Your instructions> All lines from the one including "At what coordinates should I click to accomplish: Click external" to the bottom of the entries below should be repeated exactly, both ends kept.

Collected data
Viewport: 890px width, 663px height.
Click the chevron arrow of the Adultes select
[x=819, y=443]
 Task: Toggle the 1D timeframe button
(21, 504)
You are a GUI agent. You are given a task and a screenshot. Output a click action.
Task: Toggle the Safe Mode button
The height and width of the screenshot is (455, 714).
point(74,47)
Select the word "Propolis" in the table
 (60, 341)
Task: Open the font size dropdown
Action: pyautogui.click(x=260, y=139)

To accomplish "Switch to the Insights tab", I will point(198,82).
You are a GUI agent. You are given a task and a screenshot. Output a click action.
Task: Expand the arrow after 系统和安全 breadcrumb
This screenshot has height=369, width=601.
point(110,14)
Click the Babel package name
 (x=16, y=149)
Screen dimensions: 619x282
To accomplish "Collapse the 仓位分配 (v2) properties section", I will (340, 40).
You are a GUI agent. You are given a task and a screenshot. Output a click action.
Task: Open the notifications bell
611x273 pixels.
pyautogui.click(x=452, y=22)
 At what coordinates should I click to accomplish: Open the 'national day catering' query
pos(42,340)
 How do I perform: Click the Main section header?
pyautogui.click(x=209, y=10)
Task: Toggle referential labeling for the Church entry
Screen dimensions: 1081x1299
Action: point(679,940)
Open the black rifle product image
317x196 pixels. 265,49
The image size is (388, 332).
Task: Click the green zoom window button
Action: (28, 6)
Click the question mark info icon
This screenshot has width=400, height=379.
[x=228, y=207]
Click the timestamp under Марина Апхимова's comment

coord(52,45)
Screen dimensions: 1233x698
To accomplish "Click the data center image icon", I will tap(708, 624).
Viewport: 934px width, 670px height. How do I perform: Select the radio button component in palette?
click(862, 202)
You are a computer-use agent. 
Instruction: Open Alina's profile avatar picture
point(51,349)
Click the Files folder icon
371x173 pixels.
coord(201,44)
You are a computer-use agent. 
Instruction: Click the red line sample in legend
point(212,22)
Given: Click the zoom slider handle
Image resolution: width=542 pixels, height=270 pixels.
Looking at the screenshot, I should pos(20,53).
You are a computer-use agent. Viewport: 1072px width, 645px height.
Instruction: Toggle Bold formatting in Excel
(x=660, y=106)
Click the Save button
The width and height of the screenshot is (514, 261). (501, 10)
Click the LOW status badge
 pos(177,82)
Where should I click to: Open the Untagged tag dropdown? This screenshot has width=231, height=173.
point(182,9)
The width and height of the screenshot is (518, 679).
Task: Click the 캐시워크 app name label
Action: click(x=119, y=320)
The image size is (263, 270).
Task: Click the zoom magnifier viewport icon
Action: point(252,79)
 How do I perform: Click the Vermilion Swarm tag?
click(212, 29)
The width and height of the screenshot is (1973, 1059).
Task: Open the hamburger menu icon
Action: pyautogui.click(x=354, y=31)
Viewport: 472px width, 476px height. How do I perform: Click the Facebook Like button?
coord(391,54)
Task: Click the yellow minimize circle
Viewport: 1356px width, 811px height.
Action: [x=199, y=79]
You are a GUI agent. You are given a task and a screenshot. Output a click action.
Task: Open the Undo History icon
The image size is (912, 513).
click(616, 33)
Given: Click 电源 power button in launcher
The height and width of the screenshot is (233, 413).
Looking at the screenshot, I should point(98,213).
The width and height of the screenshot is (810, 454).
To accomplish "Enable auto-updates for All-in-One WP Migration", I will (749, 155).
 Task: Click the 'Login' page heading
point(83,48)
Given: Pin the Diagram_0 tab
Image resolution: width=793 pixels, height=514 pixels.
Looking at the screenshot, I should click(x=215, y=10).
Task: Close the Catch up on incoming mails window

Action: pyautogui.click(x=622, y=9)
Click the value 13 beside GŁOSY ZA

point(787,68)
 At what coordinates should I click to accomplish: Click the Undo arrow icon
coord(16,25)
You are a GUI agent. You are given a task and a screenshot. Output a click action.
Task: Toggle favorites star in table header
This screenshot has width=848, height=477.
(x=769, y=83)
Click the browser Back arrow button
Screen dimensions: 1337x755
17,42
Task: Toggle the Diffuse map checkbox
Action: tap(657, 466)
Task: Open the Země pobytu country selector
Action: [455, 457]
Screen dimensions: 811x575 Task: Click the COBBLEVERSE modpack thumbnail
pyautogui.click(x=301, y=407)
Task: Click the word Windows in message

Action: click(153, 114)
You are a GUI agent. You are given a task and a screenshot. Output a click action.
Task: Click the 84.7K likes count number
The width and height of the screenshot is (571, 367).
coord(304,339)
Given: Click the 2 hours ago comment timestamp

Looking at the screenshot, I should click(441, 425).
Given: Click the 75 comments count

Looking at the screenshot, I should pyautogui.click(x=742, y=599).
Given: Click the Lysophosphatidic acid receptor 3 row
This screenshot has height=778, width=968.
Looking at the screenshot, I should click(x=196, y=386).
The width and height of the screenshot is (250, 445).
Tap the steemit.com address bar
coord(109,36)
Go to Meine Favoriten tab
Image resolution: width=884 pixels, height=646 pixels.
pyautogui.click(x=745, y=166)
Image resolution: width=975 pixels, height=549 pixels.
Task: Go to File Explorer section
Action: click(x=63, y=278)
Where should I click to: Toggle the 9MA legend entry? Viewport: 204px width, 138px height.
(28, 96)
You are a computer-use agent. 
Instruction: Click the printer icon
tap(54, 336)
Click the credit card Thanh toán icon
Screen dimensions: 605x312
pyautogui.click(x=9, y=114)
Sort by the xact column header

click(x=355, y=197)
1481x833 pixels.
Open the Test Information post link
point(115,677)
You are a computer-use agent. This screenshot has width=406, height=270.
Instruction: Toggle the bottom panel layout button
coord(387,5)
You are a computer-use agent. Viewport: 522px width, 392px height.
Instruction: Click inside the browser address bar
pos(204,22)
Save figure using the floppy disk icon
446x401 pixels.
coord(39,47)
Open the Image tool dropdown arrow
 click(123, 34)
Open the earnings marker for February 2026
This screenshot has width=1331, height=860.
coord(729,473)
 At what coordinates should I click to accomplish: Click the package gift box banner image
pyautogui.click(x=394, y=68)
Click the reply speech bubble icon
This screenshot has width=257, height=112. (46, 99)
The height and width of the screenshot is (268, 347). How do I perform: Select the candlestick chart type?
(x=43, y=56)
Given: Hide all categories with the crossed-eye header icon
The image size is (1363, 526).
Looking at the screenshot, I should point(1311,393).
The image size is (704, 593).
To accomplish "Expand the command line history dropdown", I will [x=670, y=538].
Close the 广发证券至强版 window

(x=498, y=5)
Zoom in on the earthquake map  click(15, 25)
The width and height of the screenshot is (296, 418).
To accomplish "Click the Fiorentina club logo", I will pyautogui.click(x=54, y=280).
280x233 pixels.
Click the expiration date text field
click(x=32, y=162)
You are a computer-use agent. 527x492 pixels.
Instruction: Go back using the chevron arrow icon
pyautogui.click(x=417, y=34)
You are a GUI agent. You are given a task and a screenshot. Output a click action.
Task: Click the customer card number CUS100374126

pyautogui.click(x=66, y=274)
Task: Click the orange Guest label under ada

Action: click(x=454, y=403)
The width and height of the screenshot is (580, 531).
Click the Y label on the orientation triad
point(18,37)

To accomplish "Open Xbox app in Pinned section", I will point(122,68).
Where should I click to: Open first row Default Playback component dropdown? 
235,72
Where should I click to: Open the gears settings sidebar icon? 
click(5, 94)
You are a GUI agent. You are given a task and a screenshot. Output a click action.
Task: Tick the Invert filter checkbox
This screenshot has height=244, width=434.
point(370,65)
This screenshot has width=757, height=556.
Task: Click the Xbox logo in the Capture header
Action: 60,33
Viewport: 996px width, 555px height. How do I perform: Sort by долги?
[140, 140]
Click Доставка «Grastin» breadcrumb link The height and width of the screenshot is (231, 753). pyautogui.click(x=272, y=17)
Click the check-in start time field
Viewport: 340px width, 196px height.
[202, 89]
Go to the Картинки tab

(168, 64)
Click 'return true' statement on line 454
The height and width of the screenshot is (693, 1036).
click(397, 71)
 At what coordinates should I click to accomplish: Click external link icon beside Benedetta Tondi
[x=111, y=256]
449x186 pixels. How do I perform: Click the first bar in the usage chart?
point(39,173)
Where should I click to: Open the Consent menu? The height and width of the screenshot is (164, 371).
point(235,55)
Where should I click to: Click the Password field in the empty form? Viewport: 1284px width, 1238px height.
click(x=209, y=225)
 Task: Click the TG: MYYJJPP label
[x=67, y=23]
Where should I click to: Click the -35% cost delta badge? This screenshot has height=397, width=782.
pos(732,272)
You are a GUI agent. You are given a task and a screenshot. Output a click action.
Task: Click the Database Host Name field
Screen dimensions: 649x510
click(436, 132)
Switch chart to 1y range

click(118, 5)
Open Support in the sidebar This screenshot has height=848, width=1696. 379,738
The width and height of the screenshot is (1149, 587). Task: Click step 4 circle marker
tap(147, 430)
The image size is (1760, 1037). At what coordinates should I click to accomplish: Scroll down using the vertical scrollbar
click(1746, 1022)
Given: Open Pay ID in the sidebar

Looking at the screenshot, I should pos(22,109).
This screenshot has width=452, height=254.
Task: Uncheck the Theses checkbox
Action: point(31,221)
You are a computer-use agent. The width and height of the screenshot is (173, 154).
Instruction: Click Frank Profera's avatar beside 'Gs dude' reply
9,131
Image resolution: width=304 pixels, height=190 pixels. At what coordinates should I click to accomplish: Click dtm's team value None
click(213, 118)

Output of the exercise>
 At what coordinates should I click to accomplish: Click external link icon beside Benedetta Tondi
[x=111, y=256]
449x186 pixels. How do I perform: Click the first bar in the usage chart?
point(39,173)
Where should I click to: Open the Consent menu? The height and width of the screenshot is (164, 371).
point(235,55)
Where should I click to: Click the Password field in the empty form? Viewport: 1284px width, 1238px height.
click(x=209, y=225)
 Task: Click the TG: MYYJJPP label
[x=67, y=23]
Where should I click to: Click the -35% cost delta badge? This screenshot has height=397, width=782.
pos(732,272)
You are a GUI agent. You are given a task and a screenshot. Output a click action.
Task: Click the Database Host Name field
Screen dimensions: 649x510
click(436, 132)
Switch chart to 1y range

click(118, 5)
Open Support in the sidebar This screenshot has height=848, width=1696. 379,738
The width and height of the screenshot is (1149, 587). Task: Click step 4 circle marker
tap(147, 430)
The image size is (1760, 1037). At what coordinates should I click to accomplish: Scroll down using the vertical scrollbar
click(1746, 1022)
Given: Open Pay ID in the sidebar

Looking at the screenshot, I should pos(22,109).
This screenshot has width=452, height=254.
Task: Uncheck the Theses checkbox
Action: point(31,221)
You are a computer-use agent. The width and height of the screenshot is (173, 154).
Instruction: Click Frank Profera's avatar beside 'Gs dude' reply
9,131
Image resolution: width=304 pixels, height=190 pixels. At what coordinates should I click to accomplish: Click dtm's team value None
click(213, 118)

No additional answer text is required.